To ensure access to the latest developments in the field of NDT, SKF continuously evaluates opportunities for collaboration with the best universities, institutes and suppliers.

One of these initiatives that SKF sponsors is RCNDE [8] – Research Consortium in Non-Destructive Evaluation. This consortium is a successful collaboration between industry and academia, co-funded by the UK Engineering and Physical Sciences Research Council (EPSRC). Members of this consortium are international industrial companies representing oil and gas, aerospace, nuclear and manufacturing sectors and UK-based universities including the University of Manchester, Imperial College of London, the University of Nottingham, the University of Warwick, the University of Strathclyde and the University of Bristol. These universities are conducting core research to address common general challenges in industry as well as targeted research projects that are addressing specific SKF challenges.

SKF has also recently signed a membership agreement with ARTC – the Advanced Remanufacturing and Technology Centre, Singapore [9]. This centre supports SKF with developments in manufacturing and remanufacturing technologies at technology readiness levels between 4 and 6, i.e., demonstrating new technologies in a relevant environment. Development of non-destructive technologies for product verification of remanufactured components and manufacturing inspection is a core strength of this centre.

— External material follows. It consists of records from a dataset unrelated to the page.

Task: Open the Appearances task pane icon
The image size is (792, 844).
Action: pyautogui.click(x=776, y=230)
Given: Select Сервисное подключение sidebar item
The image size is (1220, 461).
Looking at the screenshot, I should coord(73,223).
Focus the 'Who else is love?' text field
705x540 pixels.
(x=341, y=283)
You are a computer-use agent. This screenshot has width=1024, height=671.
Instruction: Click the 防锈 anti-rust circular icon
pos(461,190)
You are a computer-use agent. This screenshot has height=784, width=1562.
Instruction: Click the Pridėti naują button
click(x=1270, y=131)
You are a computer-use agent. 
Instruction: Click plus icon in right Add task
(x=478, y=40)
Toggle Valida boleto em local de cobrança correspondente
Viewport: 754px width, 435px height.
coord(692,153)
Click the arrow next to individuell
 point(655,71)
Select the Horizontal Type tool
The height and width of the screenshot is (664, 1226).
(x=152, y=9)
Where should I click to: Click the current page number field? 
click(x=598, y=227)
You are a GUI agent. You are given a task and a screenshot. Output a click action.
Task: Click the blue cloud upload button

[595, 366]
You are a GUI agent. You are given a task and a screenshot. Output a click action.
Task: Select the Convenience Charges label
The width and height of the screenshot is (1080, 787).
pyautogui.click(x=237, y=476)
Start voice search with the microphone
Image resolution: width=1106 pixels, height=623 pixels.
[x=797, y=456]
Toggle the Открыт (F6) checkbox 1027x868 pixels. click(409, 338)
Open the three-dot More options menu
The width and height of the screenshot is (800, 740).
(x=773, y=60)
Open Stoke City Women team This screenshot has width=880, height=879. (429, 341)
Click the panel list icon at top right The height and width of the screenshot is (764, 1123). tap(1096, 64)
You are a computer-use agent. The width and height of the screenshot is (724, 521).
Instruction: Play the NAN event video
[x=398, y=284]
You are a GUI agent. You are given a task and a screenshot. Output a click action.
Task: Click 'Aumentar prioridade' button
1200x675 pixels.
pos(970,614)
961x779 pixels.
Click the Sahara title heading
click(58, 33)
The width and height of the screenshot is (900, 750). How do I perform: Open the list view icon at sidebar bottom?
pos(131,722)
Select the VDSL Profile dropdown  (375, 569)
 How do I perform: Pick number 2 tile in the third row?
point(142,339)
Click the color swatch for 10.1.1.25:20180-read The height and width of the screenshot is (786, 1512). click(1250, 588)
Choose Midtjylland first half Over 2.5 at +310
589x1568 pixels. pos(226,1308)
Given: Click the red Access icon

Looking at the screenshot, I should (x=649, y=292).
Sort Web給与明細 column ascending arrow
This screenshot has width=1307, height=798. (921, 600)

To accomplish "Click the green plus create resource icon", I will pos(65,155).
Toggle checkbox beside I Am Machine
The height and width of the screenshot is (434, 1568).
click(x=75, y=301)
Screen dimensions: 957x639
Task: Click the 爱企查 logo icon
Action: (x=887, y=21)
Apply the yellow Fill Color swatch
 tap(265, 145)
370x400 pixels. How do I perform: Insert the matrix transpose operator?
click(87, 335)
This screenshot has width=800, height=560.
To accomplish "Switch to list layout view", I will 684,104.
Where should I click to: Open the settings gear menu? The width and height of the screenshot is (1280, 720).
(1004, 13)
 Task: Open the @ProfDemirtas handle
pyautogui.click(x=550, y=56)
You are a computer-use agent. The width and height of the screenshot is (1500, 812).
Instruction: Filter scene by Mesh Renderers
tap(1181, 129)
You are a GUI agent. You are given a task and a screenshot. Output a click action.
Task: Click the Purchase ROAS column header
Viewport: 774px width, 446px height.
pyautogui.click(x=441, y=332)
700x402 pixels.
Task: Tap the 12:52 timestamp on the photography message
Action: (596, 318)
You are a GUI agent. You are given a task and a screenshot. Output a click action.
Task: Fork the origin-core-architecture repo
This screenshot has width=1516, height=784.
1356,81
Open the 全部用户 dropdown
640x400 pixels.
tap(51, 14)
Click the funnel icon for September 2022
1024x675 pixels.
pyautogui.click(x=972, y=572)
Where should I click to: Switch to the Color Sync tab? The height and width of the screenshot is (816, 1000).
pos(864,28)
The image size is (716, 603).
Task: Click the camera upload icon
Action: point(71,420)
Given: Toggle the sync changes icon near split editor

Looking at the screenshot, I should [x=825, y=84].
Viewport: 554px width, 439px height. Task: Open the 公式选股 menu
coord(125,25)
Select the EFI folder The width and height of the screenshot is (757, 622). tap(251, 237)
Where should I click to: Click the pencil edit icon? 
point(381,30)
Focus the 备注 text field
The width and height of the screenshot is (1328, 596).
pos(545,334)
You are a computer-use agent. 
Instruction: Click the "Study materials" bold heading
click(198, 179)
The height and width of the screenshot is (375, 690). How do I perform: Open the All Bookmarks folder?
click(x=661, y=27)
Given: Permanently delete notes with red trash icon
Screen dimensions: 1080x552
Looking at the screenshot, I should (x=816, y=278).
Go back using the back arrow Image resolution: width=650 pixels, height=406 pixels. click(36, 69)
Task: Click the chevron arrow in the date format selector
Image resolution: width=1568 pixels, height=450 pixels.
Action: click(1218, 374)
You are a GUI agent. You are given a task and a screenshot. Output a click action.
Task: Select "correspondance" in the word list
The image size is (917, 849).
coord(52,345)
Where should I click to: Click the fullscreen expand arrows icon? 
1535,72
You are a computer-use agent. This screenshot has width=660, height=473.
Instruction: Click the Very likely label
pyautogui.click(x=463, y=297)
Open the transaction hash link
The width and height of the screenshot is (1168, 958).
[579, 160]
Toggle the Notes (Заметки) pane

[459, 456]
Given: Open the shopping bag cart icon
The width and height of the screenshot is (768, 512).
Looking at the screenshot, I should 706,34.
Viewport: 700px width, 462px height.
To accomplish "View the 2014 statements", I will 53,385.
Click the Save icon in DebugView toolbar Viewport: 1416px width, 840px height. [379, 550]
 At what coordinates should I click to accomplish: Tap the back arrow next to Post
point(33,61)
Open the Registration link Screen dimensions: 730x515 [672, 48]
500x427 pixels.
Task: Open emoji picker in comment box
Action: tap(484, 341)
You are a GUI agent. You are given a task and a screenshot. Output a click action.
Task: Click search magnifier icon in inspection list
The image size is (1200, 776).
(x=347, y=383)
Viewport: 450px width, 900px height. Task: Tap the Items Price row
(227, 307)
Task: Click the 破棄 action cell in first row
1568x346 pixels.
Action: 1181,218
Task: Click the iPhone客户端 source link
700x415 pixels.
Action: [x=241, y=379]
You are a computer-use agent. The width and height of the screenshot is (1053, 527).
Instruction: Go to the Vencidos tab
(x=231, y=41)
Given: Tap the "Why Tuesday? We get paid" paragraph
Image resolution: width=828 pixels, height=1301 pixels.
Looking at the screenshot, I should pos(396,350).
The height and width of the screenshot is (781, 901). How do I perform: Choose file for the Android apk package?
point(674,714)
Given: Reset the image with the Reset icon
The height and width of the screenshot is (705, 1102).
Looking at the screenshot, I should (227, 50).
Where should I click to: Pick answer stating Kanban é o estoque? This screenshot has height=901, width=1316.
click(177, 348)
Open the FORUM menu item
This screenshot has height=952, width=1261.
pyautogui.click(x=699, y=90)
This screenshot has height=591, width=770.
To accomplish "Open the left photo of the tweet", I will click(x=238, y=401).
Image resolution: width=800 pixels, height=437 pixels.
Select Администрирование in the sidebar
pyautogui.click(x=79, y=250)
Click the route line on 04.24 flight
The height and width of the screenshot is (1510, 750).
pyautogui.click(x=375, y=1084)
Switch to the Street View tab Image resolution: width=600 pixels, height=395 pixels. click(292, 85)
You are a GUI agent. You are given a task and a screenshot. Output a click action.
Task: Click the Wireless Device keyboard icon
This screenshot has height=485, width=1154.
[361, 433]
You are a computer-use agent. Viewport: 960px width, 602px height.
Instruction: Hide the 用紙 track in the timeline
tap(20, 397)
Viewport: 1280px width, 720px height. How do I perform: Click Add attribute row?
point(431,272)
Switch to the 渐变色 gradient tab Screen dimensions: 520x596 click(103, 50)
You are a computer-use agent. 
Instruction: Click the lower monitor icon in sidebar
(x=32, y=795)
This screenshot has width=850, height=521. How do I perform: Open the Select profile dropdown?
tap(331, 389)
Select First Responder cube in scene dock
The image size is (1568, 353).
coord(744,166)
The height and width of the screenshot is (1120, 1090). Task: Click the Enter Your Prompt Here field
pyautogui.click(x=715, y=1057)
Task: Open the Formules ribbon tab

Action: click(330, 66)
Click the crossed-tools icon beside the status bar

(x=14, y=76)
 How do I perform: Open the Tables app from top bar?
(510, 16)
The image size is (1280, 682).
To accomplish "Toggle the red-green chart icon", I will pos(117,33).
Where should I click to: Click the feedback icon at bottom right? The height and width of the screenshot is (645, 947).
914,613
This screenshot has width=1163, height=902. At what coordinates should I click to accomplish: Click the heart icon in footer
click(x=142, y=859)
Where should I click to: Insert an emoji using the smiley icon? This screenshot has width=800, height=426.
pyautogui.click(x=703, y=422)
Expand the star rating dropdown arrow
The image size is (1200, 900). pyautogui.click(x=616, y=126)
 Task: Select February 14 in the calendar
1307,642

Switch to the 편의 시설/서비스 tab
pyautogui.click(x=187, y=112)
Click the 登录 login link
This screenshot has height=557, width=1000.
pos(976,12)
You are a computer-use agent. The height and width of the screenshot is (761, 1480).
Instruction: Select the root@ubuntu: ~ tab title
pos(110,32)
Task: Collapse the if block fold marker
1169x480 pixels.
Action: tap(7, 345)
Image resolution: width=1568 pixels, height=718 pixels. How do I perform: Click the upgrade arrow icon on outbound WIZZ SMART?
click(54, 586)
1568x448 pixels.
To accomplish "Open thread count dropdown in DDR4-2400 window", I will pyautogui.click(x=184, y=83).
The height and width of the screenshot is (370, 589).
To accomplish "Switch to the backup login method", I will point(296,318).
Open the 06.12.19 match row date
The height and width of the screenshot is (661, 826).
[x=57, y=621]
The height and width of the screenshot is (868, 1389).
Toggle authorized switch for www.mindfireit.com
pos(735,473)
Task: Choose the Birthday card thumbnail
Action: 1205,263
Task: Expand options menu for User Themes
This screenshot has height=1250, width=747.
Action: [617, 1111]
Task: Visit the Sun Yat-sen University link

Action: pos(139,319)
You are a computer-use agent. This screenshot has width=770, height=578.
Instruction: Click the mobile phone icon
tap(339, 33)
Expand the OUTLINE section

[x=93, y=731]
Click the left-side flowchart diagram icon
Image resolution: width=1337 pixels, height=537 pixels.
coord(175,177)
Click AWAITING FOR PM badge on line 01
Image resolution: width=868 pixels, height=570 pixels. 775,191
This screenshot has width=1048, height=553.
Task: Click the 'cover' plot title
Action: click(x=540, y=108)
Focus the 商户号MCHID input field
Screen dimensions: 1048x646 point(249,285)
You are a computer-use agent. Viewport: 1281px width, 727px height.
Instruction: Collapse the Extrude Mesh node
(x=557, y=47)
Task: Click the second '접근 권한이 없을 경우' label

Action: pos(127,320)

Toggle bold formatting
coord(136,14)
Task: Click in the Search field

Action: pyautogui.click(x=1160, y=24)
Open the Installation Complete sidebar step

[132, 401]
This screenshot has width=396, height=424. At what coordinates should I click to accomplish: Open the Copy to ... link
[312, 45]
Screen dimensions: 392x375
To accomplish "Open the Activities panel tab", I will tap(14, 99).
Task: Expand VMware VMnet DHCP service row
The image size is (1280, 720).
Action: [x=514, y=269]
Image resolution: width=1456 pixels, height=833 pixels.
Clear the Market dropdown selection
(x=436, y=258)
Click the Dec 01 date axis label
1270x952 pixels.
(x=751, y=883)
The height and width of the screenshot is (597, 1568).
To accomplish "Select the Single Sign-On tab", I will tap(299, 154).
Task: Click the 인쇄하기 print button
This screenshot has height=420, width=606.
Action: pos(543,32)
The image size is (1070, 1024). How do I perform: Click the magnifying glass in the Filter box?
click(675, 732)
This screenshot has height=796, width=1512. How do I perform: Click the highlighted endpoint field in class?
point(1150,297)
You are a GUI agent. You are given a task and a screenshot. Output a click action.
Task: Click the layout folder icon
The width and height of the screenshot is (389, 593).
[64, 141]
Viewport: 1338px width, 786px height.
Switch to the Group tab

SKF is also a member of Jernkontoret, the branch organization of the Swedish steel industry [10]. One of the research committees of Jernkontoret focuses on NDT. The role of this committee is to initiate and steer non-destructive testing research projects funded by Swedish government agencies that are conducted at Swedish universities and institutes.


  1. ASNT Handbook Non-destructive testing Volume 7 – Ultrasonic testing, 2007
  2. ASNT Non-destructive testing Handbook Volume 5 – Electromagnetic testing, 2004
  3. Marija Bertovic Human Factors Approach to the Acquisition and Evaluation of NDT Data, 18th World Conference on Non-destructive Testing, 16-20 April 2012, Durban, South Africa.
  4. Harris, D. H. and Chaney, F. B. Human Factors in Quality Assurance. (1969). New York, John Wiley and Sons.
  5. Drury, C. G. and Fox, J. G. Human Reliability in Quality Control. (1975). London, Taylor & Francis, Ltd.
  6. Guidelines to Minimize Manufacturing Induced Anomalies in Critical Rotating Parts, DOT/FAA/AR-06/3 – AIA Rotor Manufacturing Project (RoMan) Report October 24th, 2006.
  7. S. Holland, E. Gregory, T. Lesthaeghe Toward Automated Interpretation of Integrated Information: Managing “Big Data” for NDE, ASNT Research Symposium 24 March 2014.
  8. Research Centre in Non-Destructive Evaluation.
  9. Advanced Remanufacturing & Technology Centre, Singapore.